Neste ponto, uma espécie de renacionalização da Internet parece natural e quase inevitável. As nações e os blocos regionais, como a UE e a China, devem reconfigurar a Rede de maneiras que funcionem para suas populações, seus valores e suas necessidades futuras. Atualmente, essas empresas de plataforma parecem existir em toda parte e em nenhum lugar, crescendo em gigantes globais. Uma ideia que foi discutida é a de transformar esses tipos de serviços em serviços públicos. Outra é a de separá-los como monopólios excessivamente grandes. Outra opção é a de exigir licenças digitais que mapeiem as regras e regulamentos de operação para plataformas baseadas na Internet, da mesma forma que as empresas tradicionais de tijolo e argamassa devem receber permissões e licenças de negócios.

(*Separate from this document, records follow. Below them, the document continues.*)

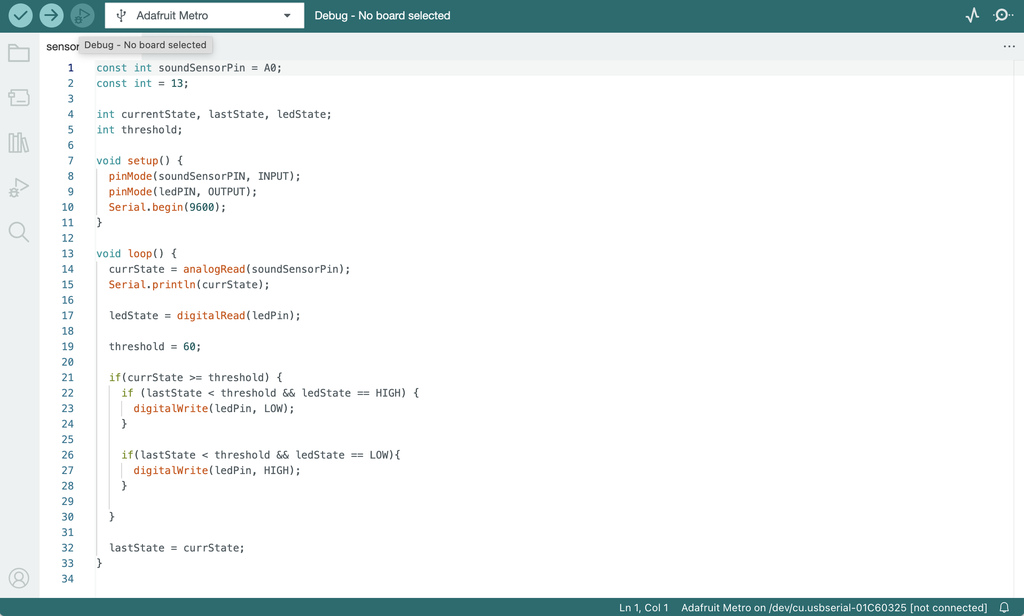Open the editor tab overflow ellipsis menu
The height and width of the screenshot is (616, 1024).
pyautogui.click(x=1009, y=47)
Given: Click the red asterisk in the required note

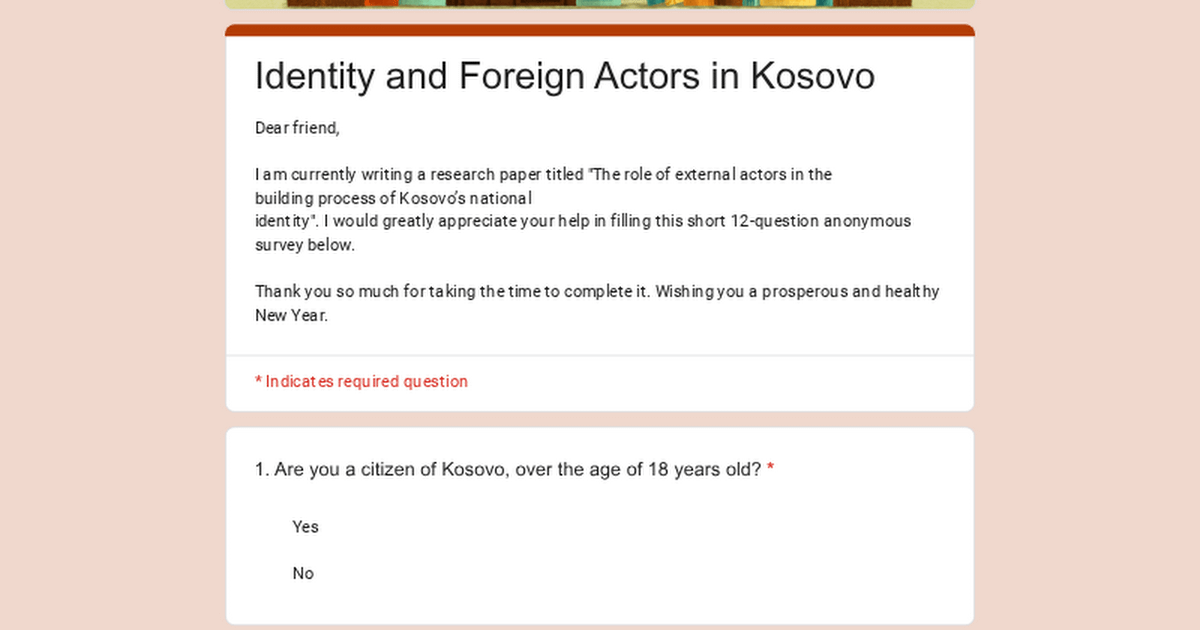Looking at the screenshot, I should (258, 381).
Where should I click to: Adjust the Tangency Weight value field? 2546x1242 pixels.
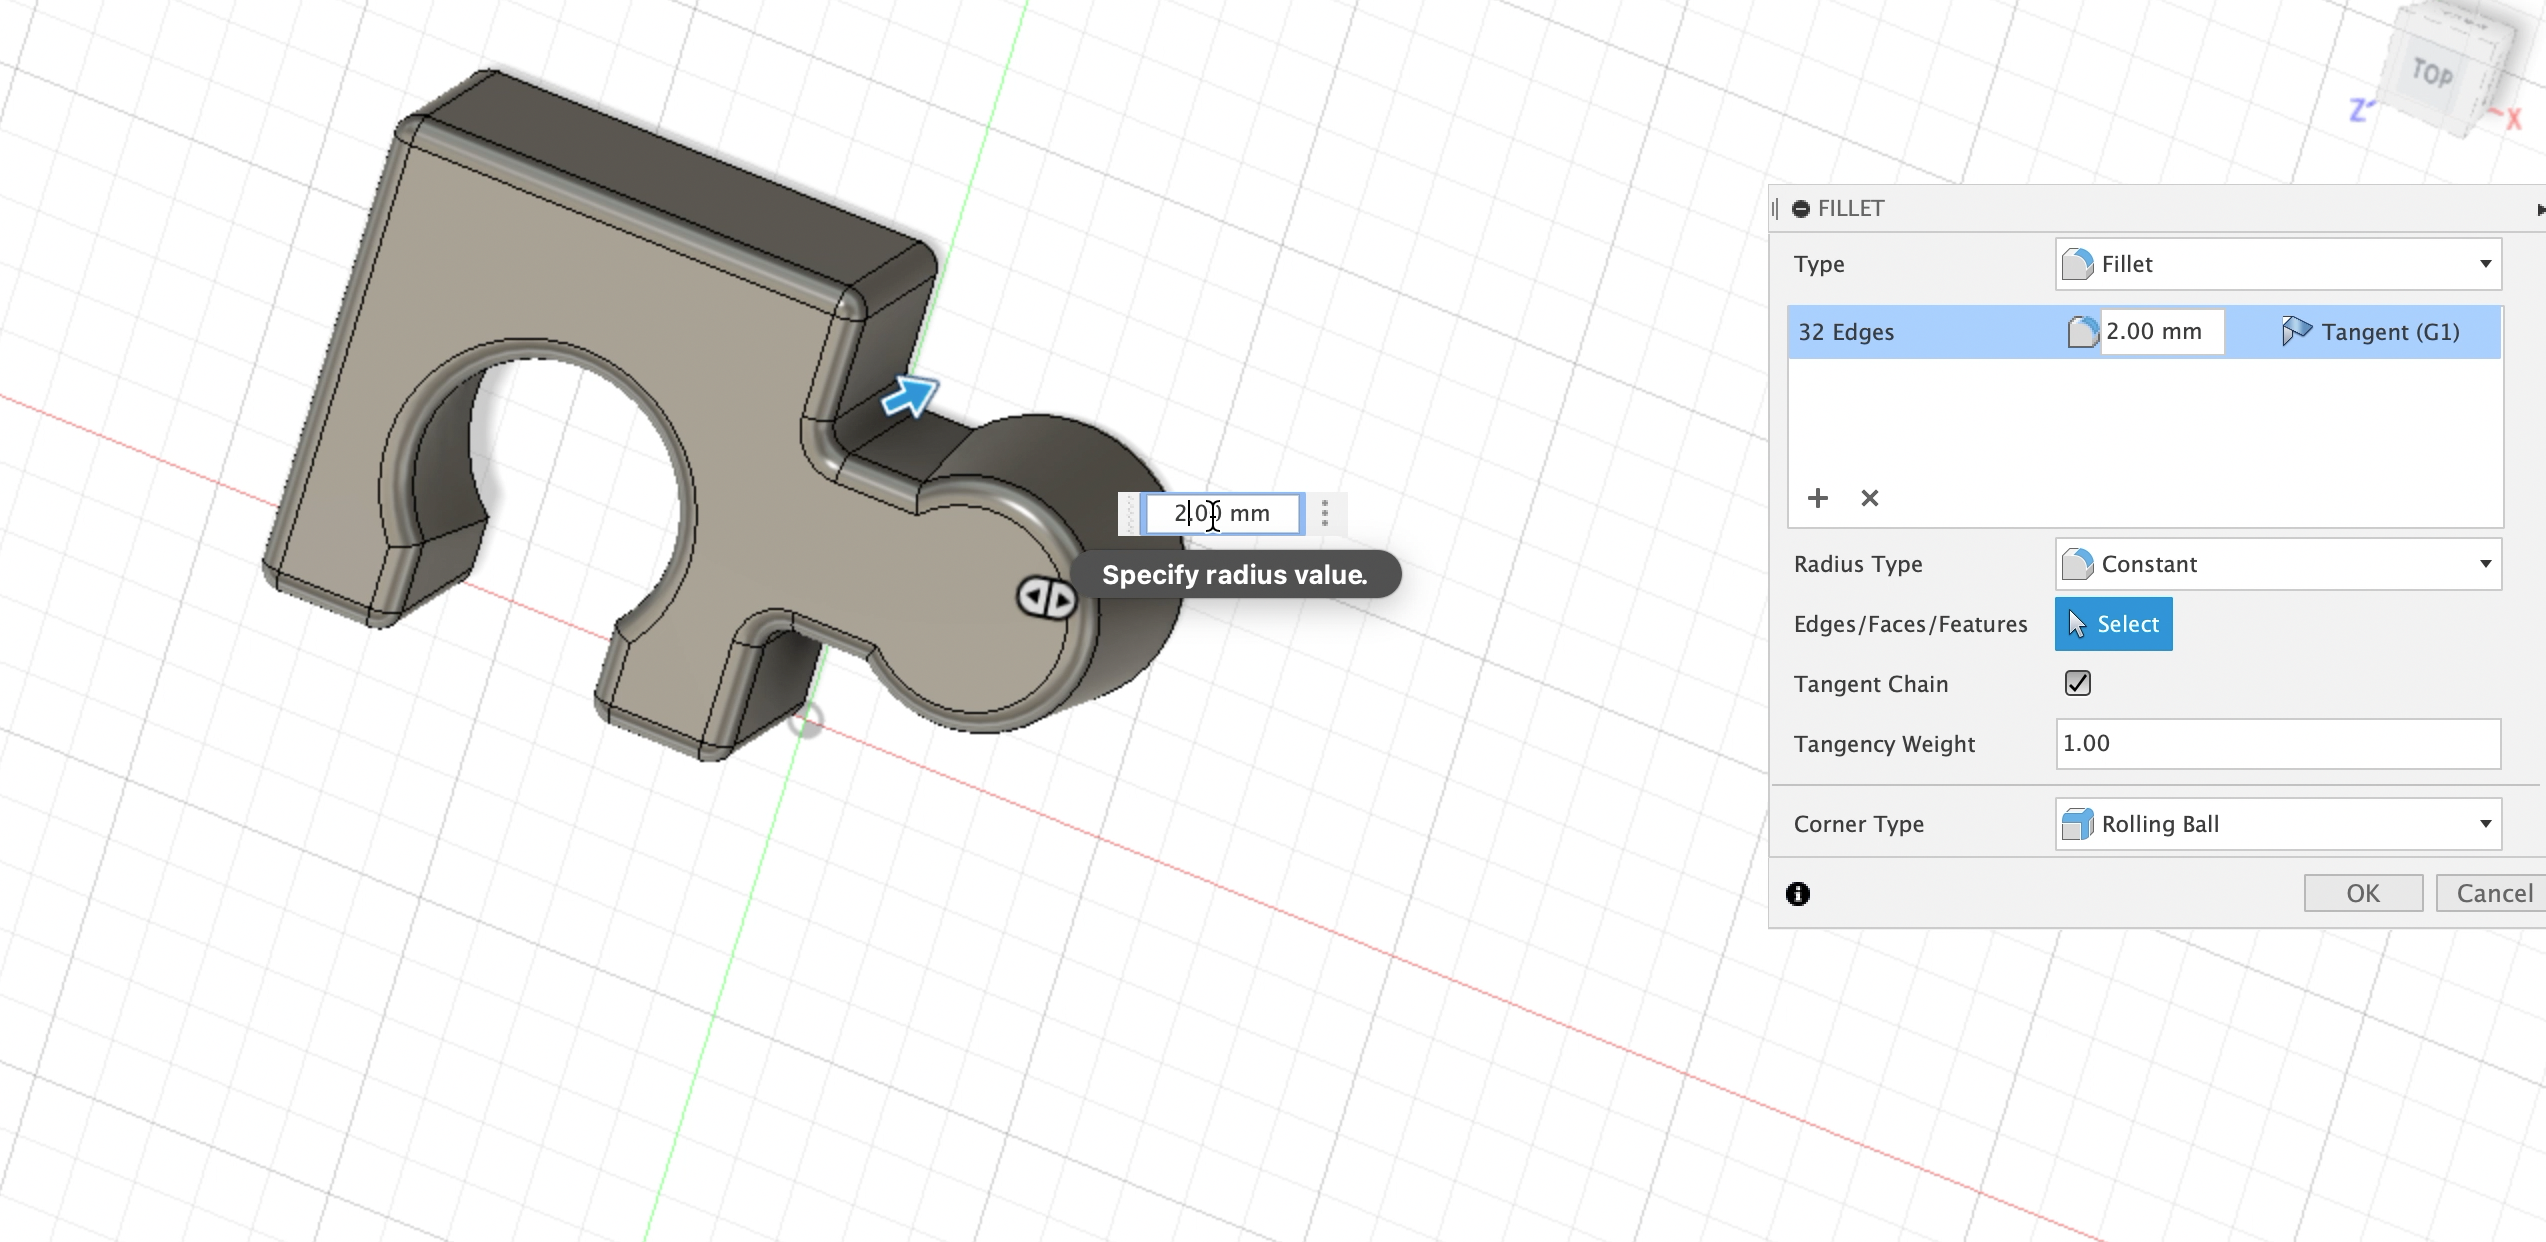point(2273,744)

A evolução da Era Digital está avançando rapidamente, e assim como em eras passadas, quando os monopólios de telefonia, telefone e Microsoft precisavam ser forçados, é hora de descobrir o equipamento certo para essas empresas de plataformas. A alternativa é deixar os padrões e normas que governarão o futuro a serem definidos por essas empresas Frankenstein do Vale do Silício.
Steven Hill
Steven Hill é jornalista residente no Centro de Ciências Sociais WZB de Berlim e ex-membro da Holtzbrinck na American Academy em Berlim. É autor de sete livros, mais recentemente Die Startup Illusion: Wie die Internet-Ökonomie unseren Sozialstaat ruiniert e Europe's Promise: Por que o Caminho Europeu é a Melhor Esperança em uma Era Insegura.